However, these heists have become so toxic and extreme, that Jake quickly double-crosses Terry. Angling Jake as a selfish, unthinking friend who was supposed to be helping Terry take his mind off of his stressful exam seemed to be the MO for this installment of the heist, and it was complimented by the borderline horrific extremes that all of our characters go to here, like Rosa shipping Boyle in a box to Newark, Jake and Amy tasing each other, and Boyle faking his doppelgänger Bill’s death.

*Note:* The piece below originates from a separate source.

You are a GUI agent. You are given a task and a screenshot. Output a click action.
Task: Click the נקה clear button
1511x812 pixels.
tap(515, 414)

Even Kevin starts to worry that Holt is taking the whole affair entirely too far, but it turns out that it’s Terry that’s really behaving like an evil genius.

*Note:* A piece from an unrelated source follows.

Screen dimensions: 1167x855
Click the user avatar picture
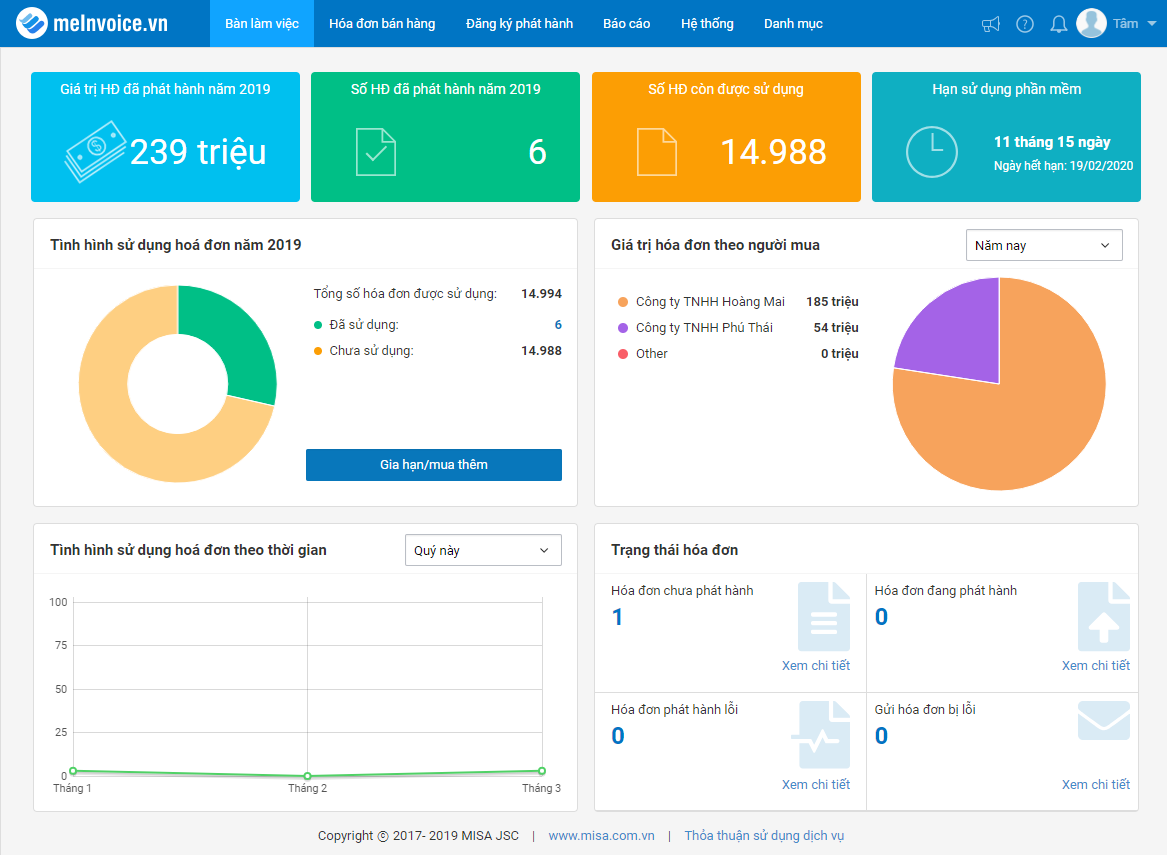coord(1091,23)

Terry reveals that he masterminded the entire day, going back months to show how he sowed the seeds for an especially vicious version of the game, even faking a chemical explosion to ensure that the heist took place on a day that he could completely control. Furthermore, Terry didn’t even have an exam that day; he actually took the lieutenant’s exam weeks ago and passed. Lieutenant Jeffords wasn’t going to take the rest of the crew’s insults lying down, and he won the heist by pretending to be sensitive, even though he secretly loves how ruthless the game has become. By the end, even Kevin gets wrapped up in the crazy nature of it all.

The Cinco de Mayo heist was a clever way to explain why the game wasn’t taking place on Halloween and proof that these reoccurring episode formats still have plenty of life left in them. There were more surprising twists and turns in this episode than there have been in the entire season so far. God bless the Halloween Heist, and hopefully with the show coming back for Season 7, will get another at the correct time of year in 5 months.

Nick Harley is a tortured Cleveland sports fan, thinks Douglas Sirk would have made a killer Batman movie, Spider-Man should be a big-budget HBO series, and Wes Anderson and Paul Thomas Anderson should direct a script written by one another. For more thoughts like these, read Nick’s work here at Den of Geek or follow him on Twitter.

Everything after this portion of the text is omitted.